Of Intent, Offense, And Uncivil Parrots

The Lincolnshire Wildlife Centre in Great Britain has a problem, or thinks it does. Billy, Eric, Tyson, Jade and Elsie, gray parrots all,  joined  to zoological park’s  flock of 200 gray parrots in August, and quickly proved to be a bad influence.  All five have a penchant for telling visitors to “fuck off,” and one reportedly has called a zoo manager a “fat twat.”  Zookeepers believe the five  were encouraging each other to be potty-beaks, and risked turning the entire group of gray parrots into little feathered versions of Bill Maher.

Can’t have that. The zoo is separating Billy, Eric, Tyson, Jade and Elsie for being  bad influences on each other and threatening to corrupt the other parrots.

This episode has special resonance with me. In 1988, I had just joined the staff of The Association of Trial Lawyers (now called, to the group’s great shame, The Association for Justice because a consultant found that people don’t like trial lawyers) to run its various profit centers. Almost immediately, I found myself in Maui overseeing the group’s winter convention at the Ka’anapali Beach Hyatt in Lahaina. That sounds nice, but my convention manager was in the process of going nuts, and I was tasked with minimizing the damage when, among other things, she locked herself in our convention headquarters weeping and screaming.

◇ ◇ ◇

— TASK 1 —
Repeat the records word for word, starting with their first line and going on through the line with "the Checkbox indicating".
The text and the records come from separate, unrelated sources.

— Extracted records —
◇ ◇ ◇

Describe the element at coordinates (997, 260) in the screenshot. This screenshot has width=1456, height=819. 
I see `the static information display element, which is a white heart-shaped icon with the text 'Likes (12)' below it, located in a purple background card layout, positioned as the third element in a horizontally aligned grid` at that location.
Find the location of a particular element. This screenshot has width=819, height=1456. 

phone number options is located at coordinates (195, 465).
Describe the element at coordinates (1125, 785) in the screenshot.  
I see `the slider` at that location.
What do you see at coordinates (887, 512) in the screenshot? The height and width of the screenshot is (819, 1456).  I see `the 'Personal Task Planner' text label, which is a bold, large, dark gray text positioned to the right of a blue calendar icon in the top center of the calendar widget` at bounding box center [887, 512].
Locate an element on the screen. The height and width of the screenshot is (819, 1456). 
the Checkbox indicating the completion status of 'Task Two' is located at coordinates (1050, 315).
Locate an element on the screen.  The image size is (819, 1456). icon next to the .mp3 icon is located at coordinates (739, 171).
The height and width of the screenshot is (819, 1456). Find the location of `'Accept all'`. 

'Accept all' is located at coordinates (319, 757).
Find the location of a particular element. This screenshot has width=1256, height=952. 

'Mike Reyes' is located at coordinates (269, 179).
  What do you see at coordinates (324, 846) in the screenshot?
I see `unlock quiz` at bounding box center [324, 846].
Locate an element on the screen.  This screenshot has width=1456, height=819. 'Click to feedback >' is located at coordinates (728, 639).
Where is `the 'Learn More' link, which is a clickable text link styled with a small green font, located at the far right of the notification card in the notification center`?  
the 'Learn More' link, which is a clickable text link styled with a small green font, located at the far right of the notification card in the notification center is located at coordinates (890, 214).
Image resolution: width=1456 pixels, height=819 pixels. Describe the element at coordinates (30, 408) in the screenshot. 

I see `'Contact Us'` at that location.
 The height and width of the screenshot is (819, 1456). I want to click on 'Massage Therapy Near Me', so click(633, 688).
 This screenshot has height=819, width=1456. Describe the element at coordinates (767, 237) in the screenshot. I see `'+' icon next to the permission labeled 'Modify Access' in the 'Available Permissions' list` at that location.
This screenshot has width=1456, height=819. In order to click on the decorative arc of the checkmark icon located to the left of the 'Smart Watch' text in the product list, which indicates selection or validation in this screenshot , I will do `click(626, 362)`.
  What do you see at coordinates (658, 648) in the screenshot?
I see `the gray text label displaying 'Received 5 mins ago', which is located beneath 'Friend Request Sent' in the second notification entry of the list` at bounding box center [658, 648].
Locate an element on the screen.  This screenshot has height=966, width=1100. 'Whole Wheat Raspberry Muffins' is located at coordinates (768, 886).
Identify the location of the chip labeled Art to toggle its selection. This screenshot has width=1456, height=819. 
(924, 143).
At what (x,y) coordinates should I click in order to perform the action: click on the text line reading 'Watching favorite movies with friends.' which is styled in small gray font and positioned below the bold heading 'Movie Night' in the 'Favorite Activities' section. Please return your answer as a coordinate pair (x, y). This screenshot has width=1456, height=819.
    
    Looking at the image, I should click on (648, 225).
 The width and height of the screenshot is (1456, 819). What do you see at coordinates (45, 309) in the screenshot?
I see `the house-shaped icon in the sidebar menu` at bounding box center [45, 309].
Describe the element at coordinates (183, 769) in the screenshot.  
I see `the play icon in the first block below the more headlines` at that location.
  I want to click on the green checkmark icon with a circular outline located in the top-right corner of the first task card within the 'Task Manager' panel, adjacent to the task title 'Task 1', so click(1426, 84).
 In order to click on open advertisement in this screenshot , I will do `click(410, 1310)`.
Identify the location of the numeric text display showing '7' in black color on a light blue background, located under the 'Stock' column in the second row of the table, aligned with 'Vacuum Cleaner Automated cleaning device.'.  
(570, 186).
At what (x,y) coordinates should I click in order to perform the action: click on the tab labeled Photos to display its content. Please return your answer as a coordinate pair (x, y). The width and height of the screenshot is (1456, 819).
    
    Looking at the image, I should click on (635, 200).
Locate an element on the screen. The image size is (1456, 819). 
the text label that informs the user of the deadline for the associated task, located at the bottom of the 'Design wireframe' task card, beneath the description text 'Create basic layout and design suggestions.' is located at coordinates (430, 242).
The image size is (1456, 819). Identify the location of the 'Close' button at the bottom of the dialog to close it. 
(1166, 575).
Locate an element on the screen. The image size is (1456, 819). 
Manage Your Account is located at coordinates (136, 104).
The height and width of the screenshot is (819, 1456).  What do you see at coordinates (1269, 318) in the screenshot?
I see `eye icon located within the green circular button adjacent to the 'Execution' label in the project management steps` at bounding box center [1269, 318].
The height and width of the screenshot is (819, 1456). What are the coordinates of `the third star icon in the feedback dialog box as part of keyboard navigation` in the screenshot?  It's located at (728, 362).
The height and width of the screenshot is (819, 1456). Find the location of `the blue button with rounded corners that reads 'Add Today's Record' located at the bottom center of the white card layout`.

◇ ◇ ◇

— TASK 2 —
Reproduce the passage from the essay about the foul-mouthed parrots exactly, starting with "Can’t have that." and going on through "the other parrots.".

— WORKED ANSWER 1 —
Describe the element at coordinates (997, 260) in the screenshot. This screenshot has width=1456, height=819. 
I see `the static information display element, which is a white heart-shaped icon with the text 'Likes (12)' below it, located in a purple background card layout, positioned as the third element in a horizontally aligned grid` at that location.
Find the location of a particular element. This screenshot has width=819, height=1456. 

phone number options is located at coordinates (195, 465).
Describe the element at coordinates (1125, 785) in the screenshot.  
I see `the slider` at that location.
What do you see at coordinates (887, 512) in the screenshot? The height and width of the screenshot is (819, 1456).  I see `the 'Personal Task Planner' text label, which is a bold, large, dark gray text positioned to the right of a blue calendar icon in the top center of the calendar widget` at bounding box center [887, 512].
Locate an element on the screen. The height and width of the screenshot is (819, 1456). 
the Checkbox indicating the completion status of 'Task Two' is located at coordinates (1050, 315).

— WORKED ANSWER 2 —
Can’t have that. The zoo is separating Billy, Eric, Tyson, Jade and Elsie for being  bad influences on each other and threatening to corrupt the other parrots.